Heroes are hard to find these days, but Dr. Elof Eriksson, Brigham & Women’s Hospital’s Chief of Plastic Surgery, is at the top of my list. He’s the soft-spoken B&W leader whose courageous support led to the first full face transplant in America in March 2011 headed by Dr. Bodhan Pomahac. The 15-hour surgery involving 30 specialists replaced Dallas Wiens’ face from midscalp to his neck, including a nose, lips, eyebrows, skin, muscles and nerves to provide sensation.
“This was the chance for me to get my life back. My dream was to kiss my daughter again.” – Dallas Wiens with daughter, Scarlette
This fantastic new B&W procedure, sponsored in part by the Department of Defense to eventually help battlefield-damaged soldiers, is giving disfigured patients new faces and entirely new lives. Now they can interact with their children and venture out in the world without kids screaming and running for safety. (See graphic before and after photos below from the Boston Globe.)
A Dramatic Impact
The impact on Brigham & Women’s image has been dramatic. Talk about the “umbrella” marketing effect. The hospital’s perceptual image has improved overall, not just in cosmetic surgery. B&W moved into the Top 10 Best Hospitals for 2012, jumping four rankings to eighth in the U.S. News & World Report Honor Roll. The hospital has also experienced a significant increase in overall business, reflecting the positive media exposure. And, while many cosmetic surgery programs are experiencing declines of up to 40% due to the economy, B&W’s elective cosmetic surgery is doing well. In fact, over 90% of prospective patients who visit the Department of Plastic Surgery for a consultation decide to move forward with the procedure. (If they can replace an entire face, a facelift or liposuction procedure is a walk in the park.) Media experts have valued the public relations exposure at more than 20 million dollars, but it involved many monumental decisions along the way.
Elof Eriksson, MD, PhD
“We must make up our minds quickly during surgery with hundreds of decisions, sometimes with limited data, because if we delay, our patients can die!” – Dr. Elof Eriksson, Chief of Plastic Surgery, Brigham & Women’s Hospital
The Toughest Decision
I asked Dr. Eriksson (a friend and fellow swimmer from Wellesley, Massachusetts whose daughters babysat my boys years ago) what the toughest decision was in the process. His answer was, “Deciding to do full face transplants at all was the first question. Logically the timing was right with our background in cosmetic surgery. We knew it was physically possible, but also we had to decide that it was ethically right. Dr. Joseph Murray, the hospital’s Nobel laureate who conducted the first successful kidney transplant in 1954, told me it’s no different than what he went through. He said we should not be swayed by naysayers. I became convinced that this was the right thing to do so I tried my best to move it forward.” It took two years for the hospital’s ethic board to approve face transplants, starting with a successful partial transplant for James Maki who had fallen face-first onto the electrified third rail at a subway station. The learning curve was skyrocketing, but a new concern was voiced by other surgeons who sought healthy organs for their own patient transplants.
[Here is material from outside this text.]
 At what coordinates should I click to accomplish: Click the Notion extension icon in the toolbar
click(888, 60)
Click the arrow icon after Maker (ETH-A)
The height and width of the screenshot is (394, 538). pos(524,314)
Changing the Pecking Order
Dr. Eriksson and Dr. Pomahac had to convince New England transplant surgeons to change the standard organ removal pecking order, before the heart team. The brain-dead donor was on a ventilator. The face removal would have to go first so the face would get enough blood to keep the facial tissue viable. However, the facial removal took up to 6 hours. What if the donor became unstable and the other organs deteriorated? Dr. Ericksson and Dr. Pomahac agreed to back away from the operating room if the donor became unstable and let the other teams in. Saving lives with organ transplants came before facial transplants.
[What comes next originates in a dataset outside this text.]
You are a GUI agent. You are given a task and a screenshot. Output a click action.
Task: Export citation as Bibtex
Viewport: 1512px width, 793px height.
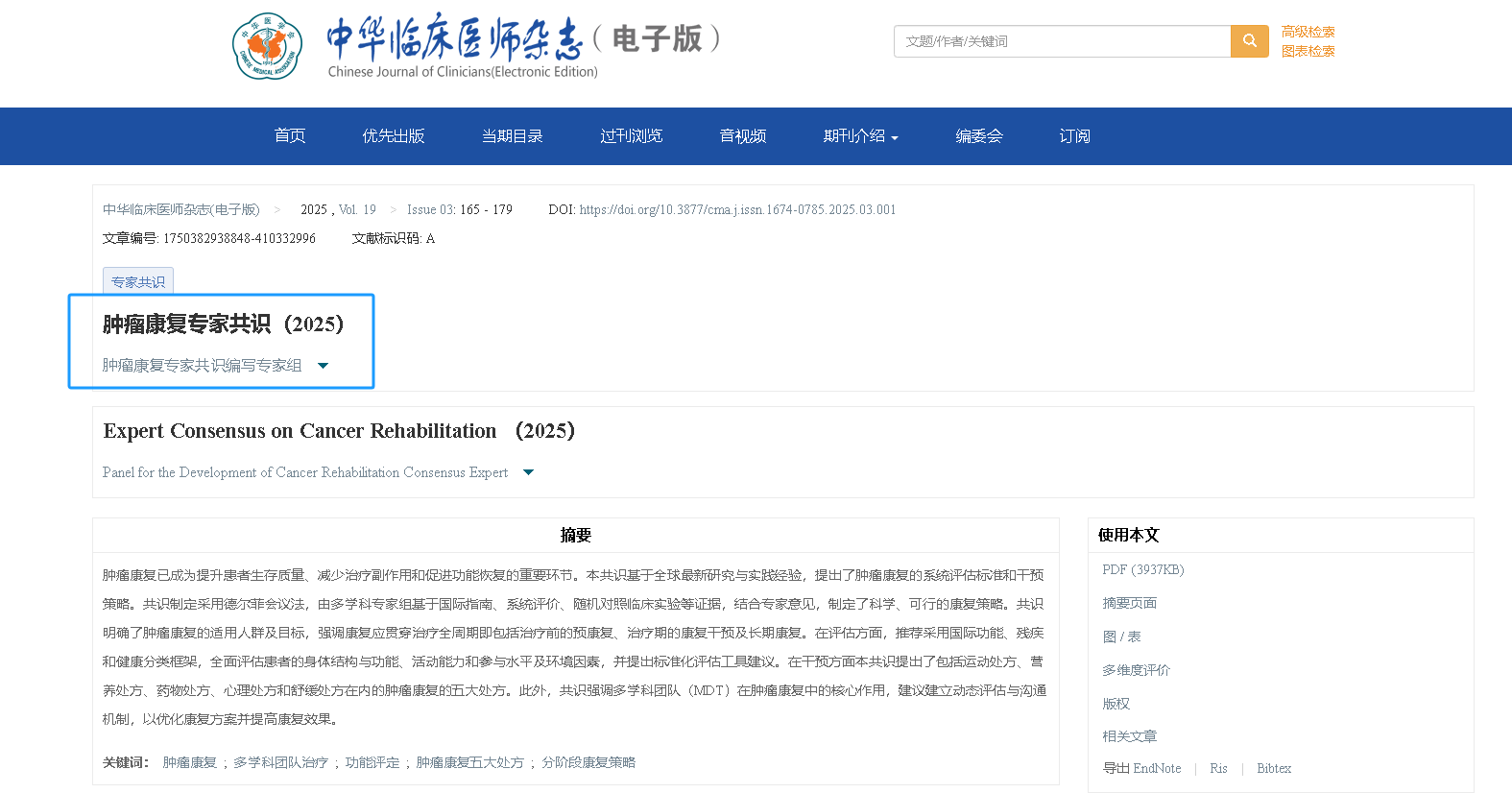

During the first full facial transplant procedure (Dallas Wiens who had a horrific power lines accident) the “timing” issue came home to roost as reported recently in the New Yorker Magazine. Transplant surgeons from another unnamed hospital needed the donor’s liver for a very sick patient. The life saving procedure took precedent. Under pressure, Dr. Pohamac negotiated three hours from the other surgeons who would then move in to remove the liver. The clock started ticking as Dr. Pohamac and Dr. Ericksson rushed to dissect and remove the face. Dr. Pohamac said the pressure was so great he actually worried about having a heart attack. Somehow they got the job done in time and Dallas Wiens got a new life. The rest is history.
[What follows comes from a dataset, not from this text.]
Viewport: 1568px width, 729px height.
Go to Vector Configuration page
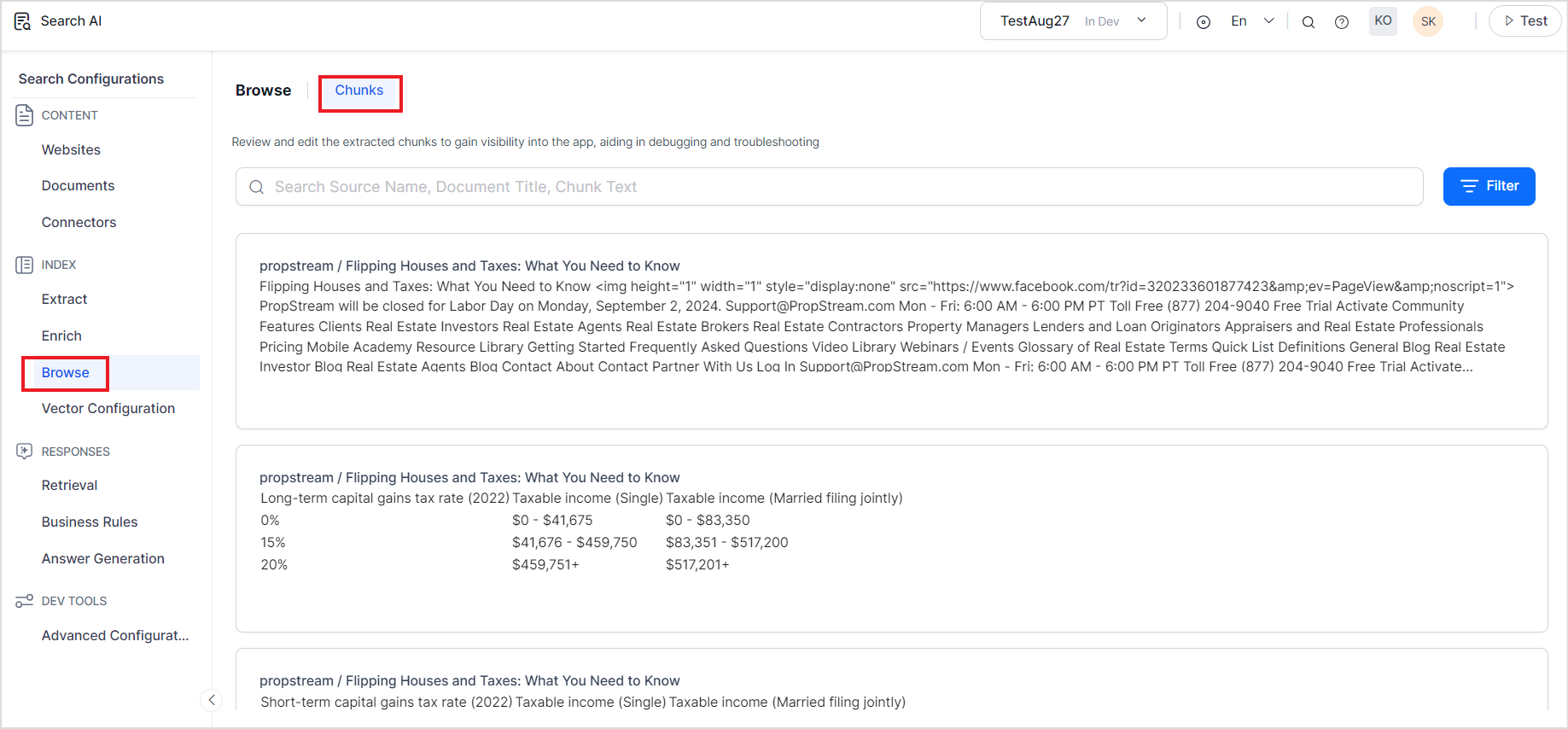pos(108,408)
So what kind of a decision maker is Dr. Eriksson? He hasn’t taken our DecisionMODE quiz yet, but I’m sure he’s “off the charts” in both his Commander and Thinker mode scores. Non-surgeon doctors are high in the Thinker mode with their incredible memories, but surgeons (“hands on”) are also high in Commander mode. Dr. Eriksson’s philosophy is , “Do the right thing to care for patients today, but also to care for them even better tomorrow.”
Is it any wonder that Dr. Elof Eriksson is my hero?